HETEROGENOUS SPATIOTEMPORAL GLIA-NEURON COMMUNICATIONS DURING PROGRESSION OF THE ALZHEIMER’S DISEASE (AD)

The pathogenic mechanisms of AD are complex, and the disease has a prolonged asymptomatic phase, making early diagnosis and interventions possible and necessary. In addition to the degenerating neurons, the glial cells in the tissue microenvironment play essential roles in regulating the AD pathogenesis, leading to functional circuit impairment and the cognitive deficits. Therefore, modulating the cell-cell communications between the glia and neurons via the ligand-receptor-based signaling pathways is emerging to be a promising strategy for AD treatment. We therefore performed the single cell spatial transcriptomic sequencing of AD mouse brain at different progressing stages, and built a comprehensive cell-cell communication atlas with newly developed AI algorithm and expanded ligand-receptor pools. By analyzing neuronal heterogeneity in their cell-cell communication patterns and resilience to AD-induced cell death, we discovered specific glia-neuron communication patterns.

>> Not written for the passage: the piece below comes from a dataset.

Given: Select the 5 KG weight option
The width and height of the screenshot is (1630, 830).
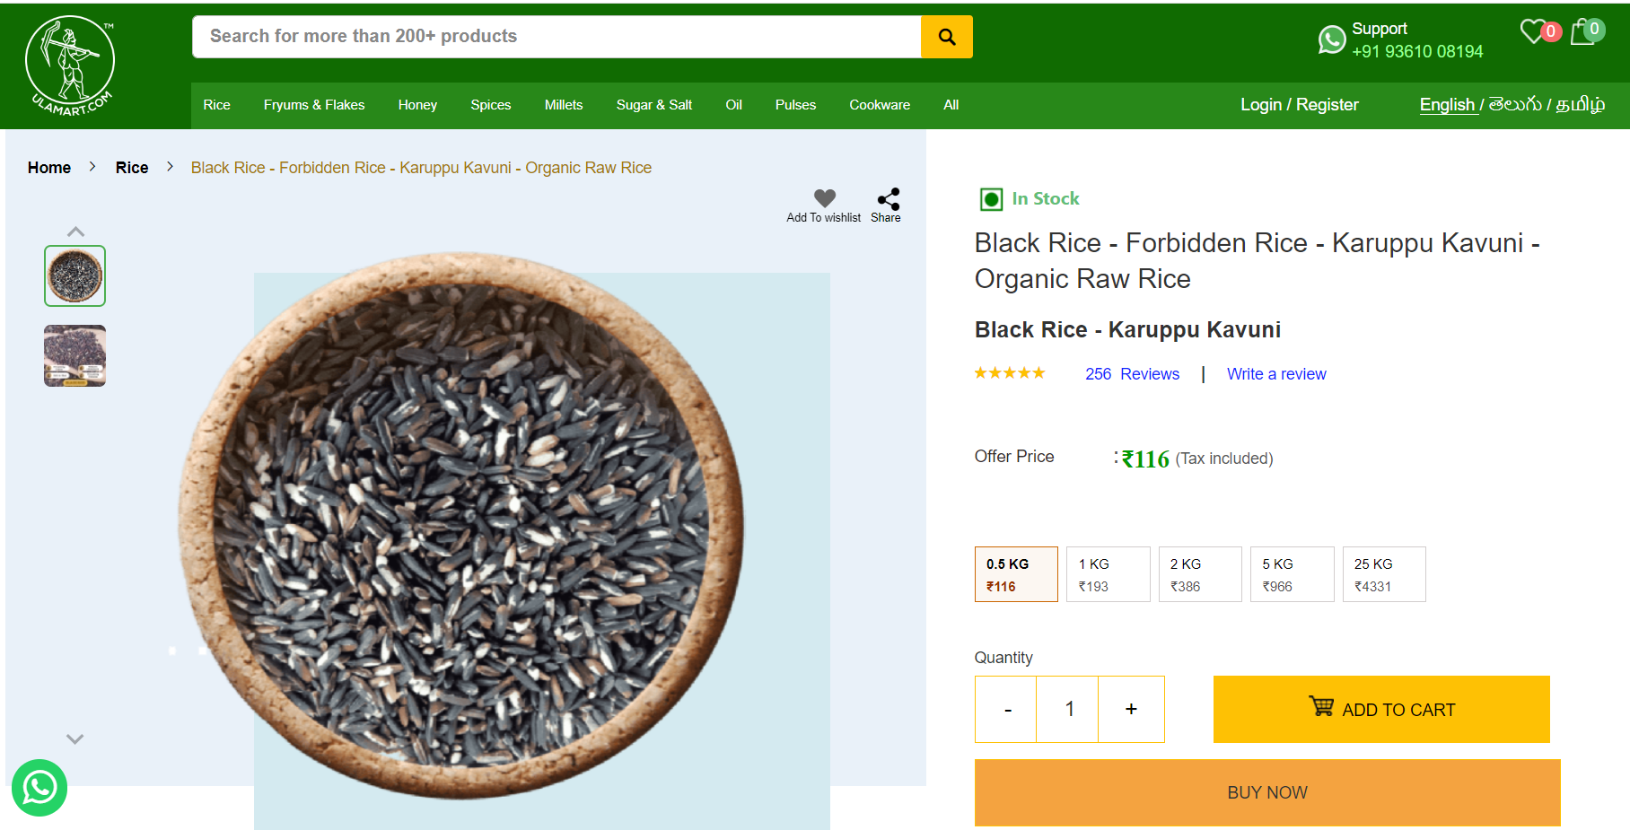Looking at the screenshot, I should (x=1292, y=574).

We identified one unique subtype of astrocytes specifically co-localize and communicate with hippocampal neurons with the best survivability throughout the course of AD progression. In contrast, a specific subtype of microglia co-localizes and communicates with neurons dying significantly at late AD stage. Finally, macrophages expand extensively at late AD stage with drastic neuronal loss and cognitive defects. By comparing and contrasting these heterogenous spatiotemporal glia-neuron communications, we discovered a list of ligand-receptor pairs that might function to regulate neuronal cellular state during AD pathogenesis. Importantly, functional validations have identified several novel pathways that can be targeted to prevent neurodegeneration and enhance cognition functions. Together, our study provides new targets and strategies for early diagnosis and intervention of AD.